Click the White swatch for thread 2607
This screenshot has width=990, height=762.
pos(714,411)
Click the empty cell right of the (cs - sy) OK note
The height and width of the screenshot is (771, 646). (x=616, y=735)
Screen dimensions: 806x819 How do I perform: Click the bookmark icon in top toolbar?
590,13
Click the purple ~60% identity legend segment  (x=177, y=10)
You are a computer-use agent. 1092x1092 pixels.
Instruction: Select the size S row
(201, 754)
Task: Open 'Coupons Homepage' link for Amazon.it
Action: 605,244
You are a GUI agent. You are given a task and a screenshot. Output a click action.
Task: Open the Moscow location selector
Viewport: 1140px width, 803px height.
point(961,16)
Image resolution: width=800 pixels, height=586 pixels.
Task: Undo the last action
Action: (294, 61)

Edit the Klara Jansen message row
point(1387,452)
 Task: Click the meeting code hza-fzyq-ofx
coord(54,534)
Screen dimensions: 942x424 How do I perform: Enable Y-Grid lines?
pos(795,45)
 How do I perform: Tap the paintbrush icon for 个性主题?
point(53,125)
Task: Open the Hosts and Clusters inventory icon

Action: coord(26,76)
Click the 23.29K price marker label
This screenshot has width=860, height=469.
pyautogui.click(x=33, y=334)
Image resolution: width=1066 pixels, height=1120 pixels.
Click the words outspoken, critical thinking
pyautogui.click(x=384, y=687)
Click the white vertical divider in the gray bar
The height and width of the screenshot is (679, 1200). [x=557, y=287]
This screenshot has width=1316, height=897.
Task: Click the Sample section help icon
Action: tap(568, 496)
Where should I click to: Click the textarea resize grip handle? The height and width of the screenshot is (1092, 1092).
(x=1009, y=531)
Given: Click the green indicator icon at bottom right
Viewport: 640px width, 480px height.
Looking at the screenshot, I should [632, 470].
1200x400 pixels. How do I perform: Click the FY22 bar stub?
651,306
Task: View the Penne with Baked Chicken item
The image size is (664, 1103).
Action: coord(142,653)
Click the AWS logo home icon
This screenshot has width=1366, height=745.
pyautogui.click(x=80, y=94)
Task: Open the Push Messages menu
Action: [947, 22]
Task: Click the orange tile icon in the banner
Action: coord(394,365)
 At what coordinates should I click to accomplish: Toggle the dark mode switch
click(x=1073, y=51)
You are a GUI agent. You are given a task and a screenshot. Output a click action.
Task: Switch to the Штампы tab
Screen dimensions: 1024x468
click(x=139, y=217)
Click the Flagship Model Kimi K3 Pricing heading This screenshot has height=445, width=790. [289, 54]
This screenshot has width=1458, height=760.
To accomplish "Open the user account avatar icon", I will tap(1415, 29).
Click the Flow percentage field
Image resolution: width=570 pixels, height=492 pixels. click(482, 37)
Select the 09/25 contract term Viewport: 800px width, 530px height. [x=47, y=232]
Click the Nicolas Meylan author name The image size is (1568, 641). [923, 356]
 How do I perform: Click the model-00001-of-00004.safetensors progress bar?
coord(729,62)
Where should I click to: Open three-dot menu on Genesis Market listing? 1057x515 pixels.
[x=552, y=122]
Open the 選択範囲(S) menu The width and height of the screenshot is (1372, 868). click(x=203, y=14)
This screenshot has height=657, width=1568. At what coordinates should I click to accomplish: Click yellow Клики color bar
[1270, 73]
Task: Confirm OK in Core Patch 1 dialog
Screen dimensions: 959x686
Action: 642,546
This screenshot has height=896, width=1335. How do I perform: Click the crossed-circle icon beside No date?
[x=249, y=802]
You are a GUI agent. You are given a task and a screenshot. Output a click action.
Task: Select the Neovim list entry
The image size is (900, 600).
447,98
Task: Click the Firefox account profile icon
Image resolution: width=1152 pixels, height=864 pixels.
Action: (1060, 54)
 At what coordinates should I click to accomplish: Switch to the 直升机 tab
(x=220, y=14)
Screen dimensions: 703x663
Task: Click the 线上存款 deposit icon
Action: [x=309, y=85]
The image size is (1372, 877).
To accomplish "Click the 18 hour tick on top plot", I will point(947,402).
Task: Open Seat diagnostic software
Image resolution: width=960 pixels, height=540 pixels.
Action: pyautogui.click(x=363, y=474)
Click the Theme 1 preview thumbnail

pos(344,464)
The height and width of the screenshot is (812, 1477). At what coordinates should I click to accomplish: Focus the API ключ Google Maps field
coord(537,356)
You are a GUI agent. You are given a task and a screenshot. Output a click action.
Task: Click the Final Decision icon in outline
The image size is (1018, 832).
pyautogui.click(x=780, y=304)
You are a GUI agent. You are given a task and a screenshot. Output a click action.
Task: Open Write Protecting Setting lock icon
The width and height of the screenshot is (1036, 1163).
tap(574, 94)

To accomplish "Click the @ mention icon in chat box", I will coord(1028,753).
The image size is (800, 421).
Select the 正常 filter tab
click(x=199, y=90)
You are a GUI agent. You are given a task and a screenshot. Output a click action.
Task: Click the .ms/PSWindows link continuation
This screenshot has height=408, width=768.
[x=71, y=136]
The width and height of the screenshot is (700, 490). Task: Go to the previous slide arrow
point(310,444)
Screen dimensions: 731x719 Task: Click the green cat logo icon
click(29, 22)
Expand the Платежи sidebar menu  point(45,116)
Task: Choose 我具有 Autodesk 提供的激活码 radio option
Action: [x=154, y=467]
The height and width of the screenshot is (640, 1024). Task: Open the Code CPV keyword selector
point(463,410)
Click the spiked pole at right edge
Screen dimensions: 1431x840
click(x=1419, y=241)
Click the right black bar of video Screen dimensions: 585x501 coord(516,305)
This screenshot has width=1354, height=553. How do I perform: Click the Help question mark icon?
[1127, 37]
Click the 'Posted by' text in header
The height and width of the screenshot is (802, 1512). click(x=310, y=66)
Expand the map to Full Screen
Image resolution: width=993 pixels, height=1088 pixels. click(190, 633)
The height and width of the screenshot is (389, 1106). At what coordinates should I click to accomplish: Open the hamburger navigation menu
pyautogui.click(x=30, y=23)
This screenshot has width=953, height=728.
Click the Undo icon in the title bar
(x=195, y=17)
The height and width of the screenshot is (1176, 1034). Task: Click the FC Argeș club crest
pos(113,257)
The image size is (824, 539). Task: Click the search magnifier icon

**Exercise:** Return each line of the material above that holds the string "account".

**Exercise response:**
To accomplish "Open the user account avatar icon", I will tap(1415, 29).
Task: Click the Firefox account profile icon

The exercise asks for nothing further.